Pickett enters only his second fight at flyweight after spending his entire career with the UFC / WEC as a bantamweight, where he picked up several notable wins, including a victory over current 125-pound king Demetrious Johnson. Pickett is a heavy-handed boxer with a good ground game as well. He’s finished a ton of his fights by submission, so don’t doubt that he can take this fight to the mat and look to put away McCall there just as easily as he can with his hands. Pickett lands strikes at 3.35 per minute while also averaging 3.11 takedowns per 15 minutes. If his weight cut goes smoothly, he’ll also have a slight size advantage over McCall, although both fought at 135 pounds for much of their careers, so that really shouldn’t be an issue.
McCall is the enigma in this fight, but it’s not based on his fight skills, which are excellent. He’s as well-rounded as anyone in the flyweight division with a slick wrestling game mixed with an above average kickboxing pedigree as well. McCall is never going to be an easy out for anyone in the division, but it also depends on which version shows up in Ireland. As witnessed in his debut fight in the UFC against Demetrious Johnson or in his last fight against Illiarde Santos, McCall is very capable of pulling off a nearly flawless performance against the best of the best in the division. Then again, McCall has failed to show up for some fights as well, just like in his rematch with Johnson or his fight against Joseph Benavidez. There’s no shame in losing to either of those fighters, but McCall didn’t perform very well either time and that led to unanimous decision defeats both times.
Pickett knows what’s riding on this fight – an impressive showing means he probably gets the next crack at Johnson for the flyweight title. It’s impossible for the British banger to fight safe, so he’s going to go out and try to put McCall away from the first second of the opening round until their bout is over. Pickett’s flyweight debut wasn’t great, but if he learned how to properly cut the weight to get to 125 pounds, he should be able to outwork McCall on the feet, avoid takedowns, and counter with his signature brand of punishment. It all leads to a Pickett win when the night is over.

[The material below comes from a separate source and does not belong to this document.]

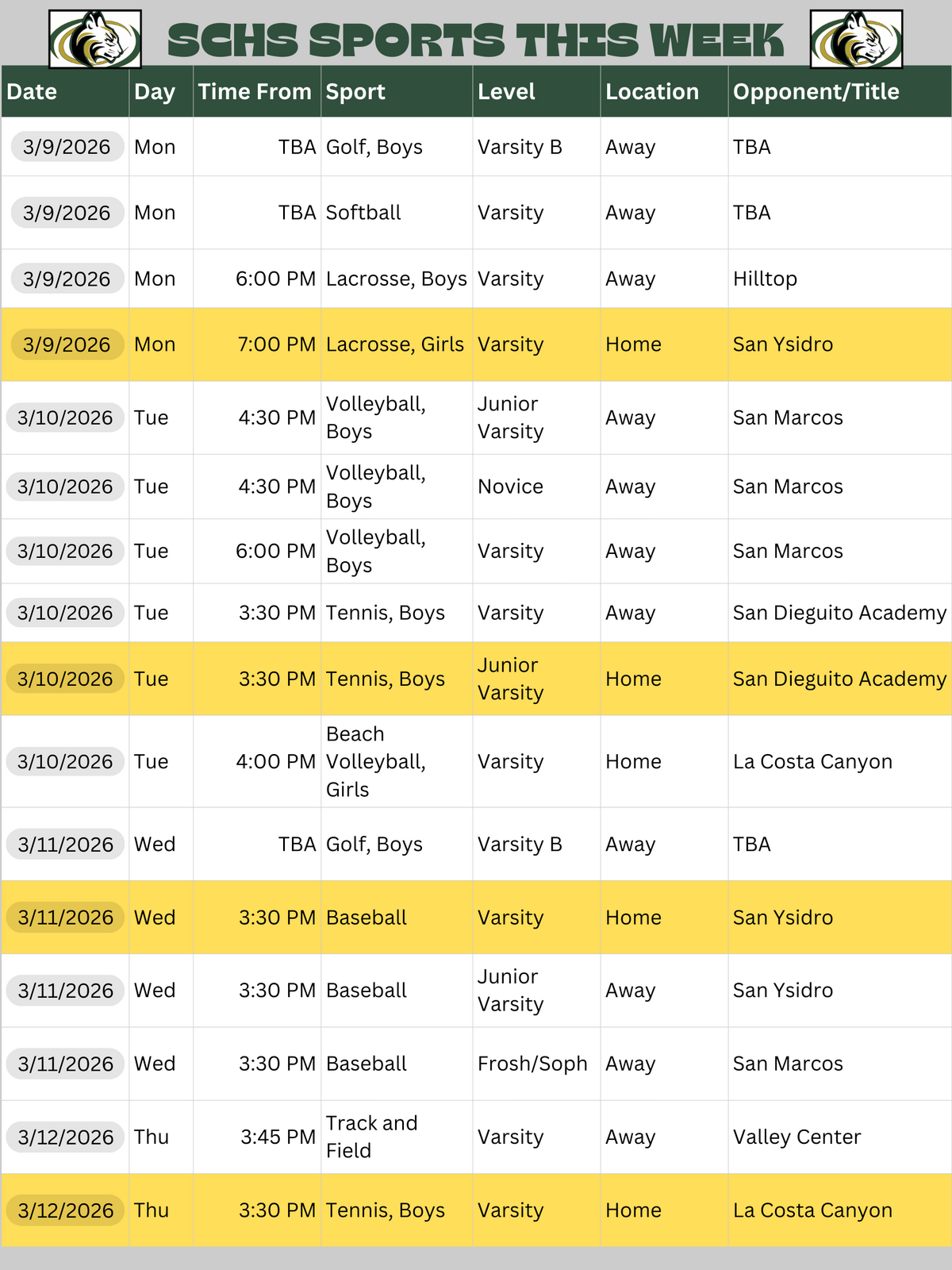The height and width of the screenshot is (1270, 952).
Task: Select the Lacrosse, Girls sport cell
Action: click(395, 344)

NORMAN PARKE VS. NAOYUKI KOTANI
Former Ultimate Fighter winner Norman Parke looked like a very bright prospect coming off the reality show, but in his last couple of performances, the luster has been knocked off this Northern Irish lightweight. Saturday is his chance to polish his credentials again as he faces returning Japanese fighter Naoyuki Kotani.
Kotani lost in his previous two fights in the UFC in 2007, but a 13-fight win streak earned him a second chance, although it’s hard to tell if he’ll perform any differently this time around. Kotani is primarily a submission fighter, finishing 25 of his 33 wins on the ground. He’s got a variety of finishes in his bag of tricks, including a nasty heel hook, which does a lot of damage in a hurry. Kotani’s weakness, however, has been his level of competition, as he’s beaten a lot of no names in the last few years, which means his experiences since leaving the UFC haven’t prepared him all that well for a return to the Octagon.

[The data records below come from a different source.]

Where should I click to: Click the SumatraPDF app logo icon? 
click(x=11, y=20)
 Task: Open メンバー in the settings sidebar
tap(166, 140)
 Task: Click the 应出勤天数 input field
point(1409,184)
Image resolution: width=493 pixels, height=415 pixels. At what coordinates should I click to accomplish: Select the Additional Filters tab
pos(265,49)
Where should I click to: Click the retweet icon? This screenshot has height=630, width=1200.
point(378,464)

Parke is a dynamic stand-up fighter who lands nearly four significant strikes per minute. In this fight he needs to up that rate and really put the pressure on Kotani early to see if he can put away the Japanese fighter before he ever has a chance to truly get his feet wet again in the Octagon. Parke has the ability to put combinations together, and given Kotani’s brief flashes of striking in the past, this is a chance for the former Ultimate Fighter winner to get back on track with an impressive finish. If he swings for the fences early, Parke could get this one done before the first round ends.